(Problem details)
Set down word for word each line from the one containing "Image resolution: width=600" through the end of the records, both included. Do not copy any pictures.

Provided records below:

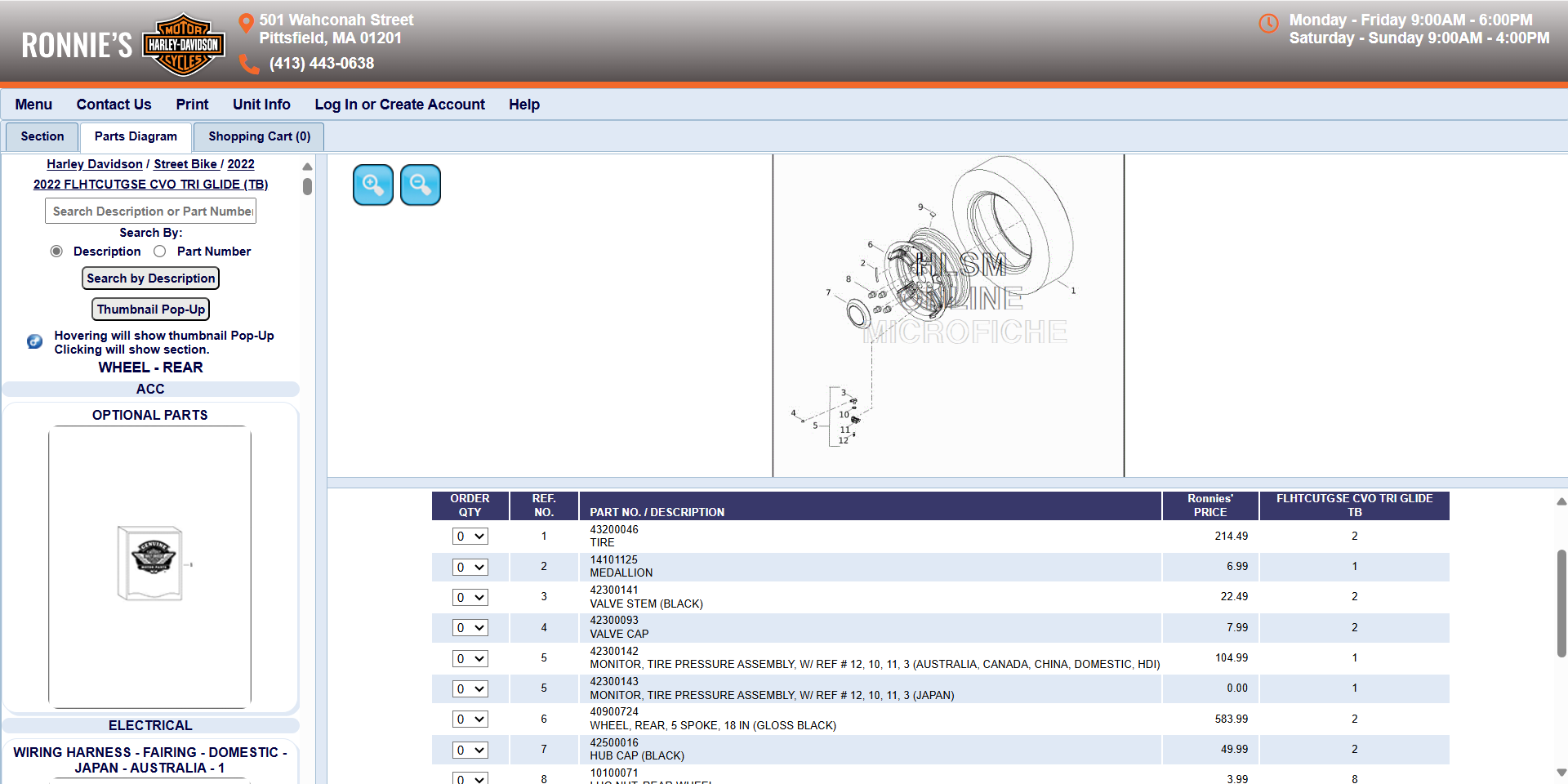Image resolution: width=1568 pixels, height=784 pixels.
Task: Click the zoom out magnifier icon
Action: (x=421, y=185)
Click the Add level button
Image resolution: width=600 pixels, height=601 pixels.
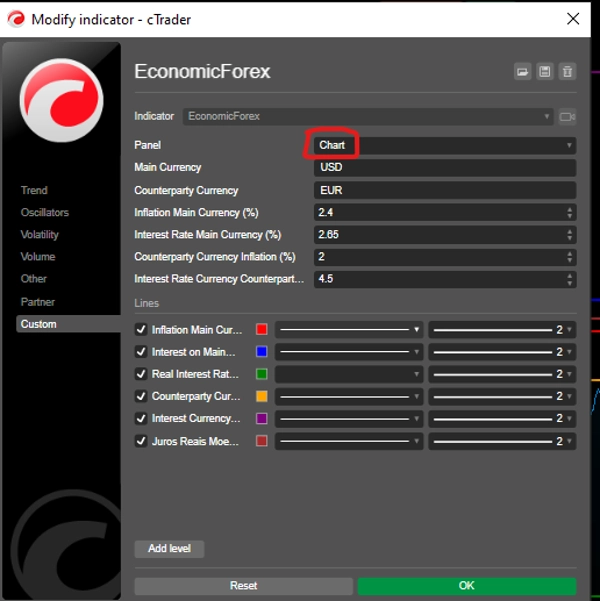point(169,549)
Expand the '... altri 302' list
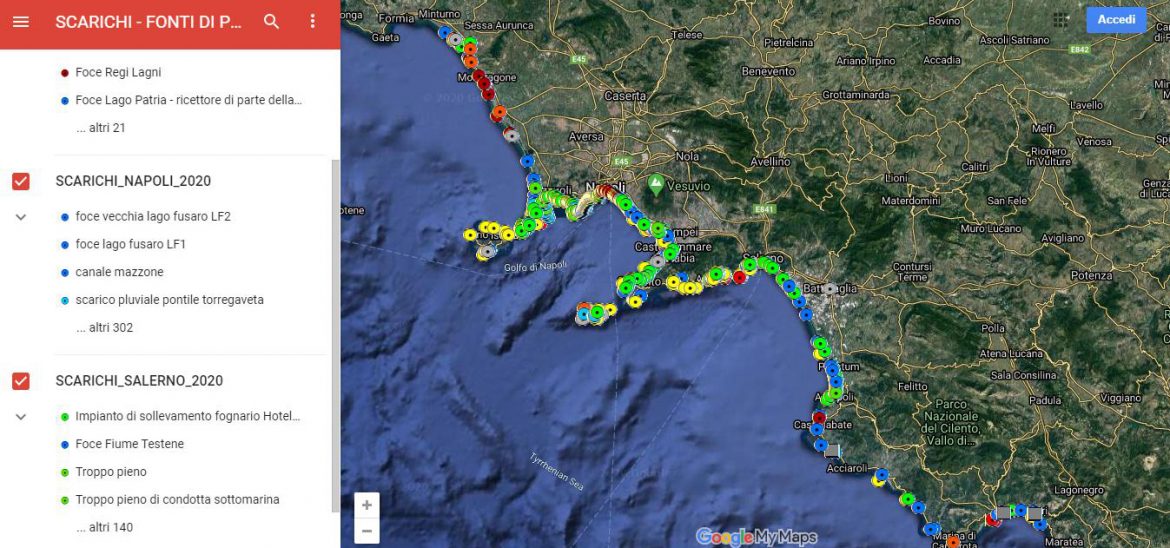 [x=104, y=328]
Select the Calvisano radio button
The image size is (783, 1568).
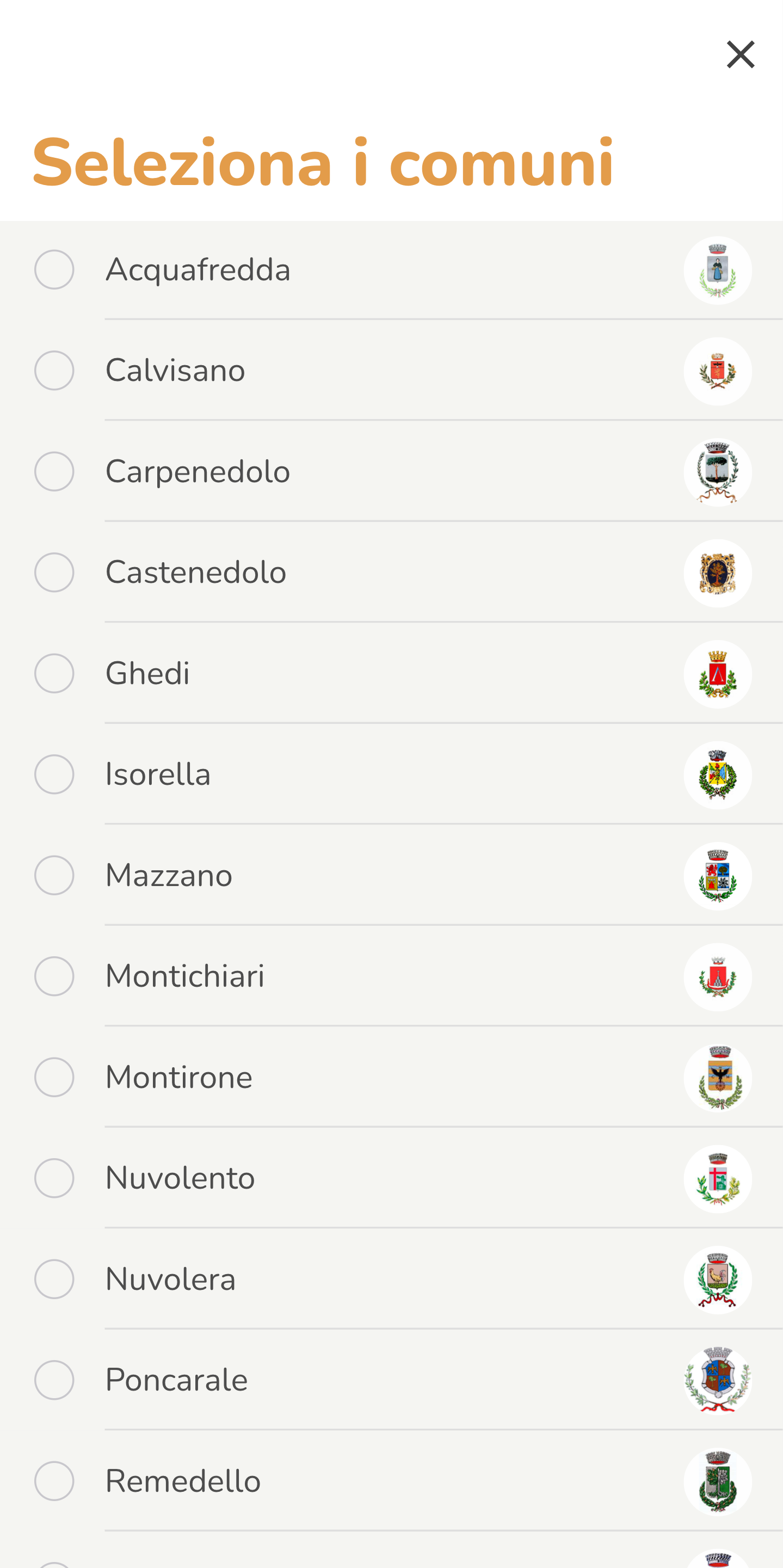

End of Provided records.

(Finished task)
Image resolution: width=600 pixels, height=601 pixels.
point(169,549)
Expand the '... altri 302' list
 [x=104, y=328]
Select the Calvisano radio button
The image size is (783, 1568).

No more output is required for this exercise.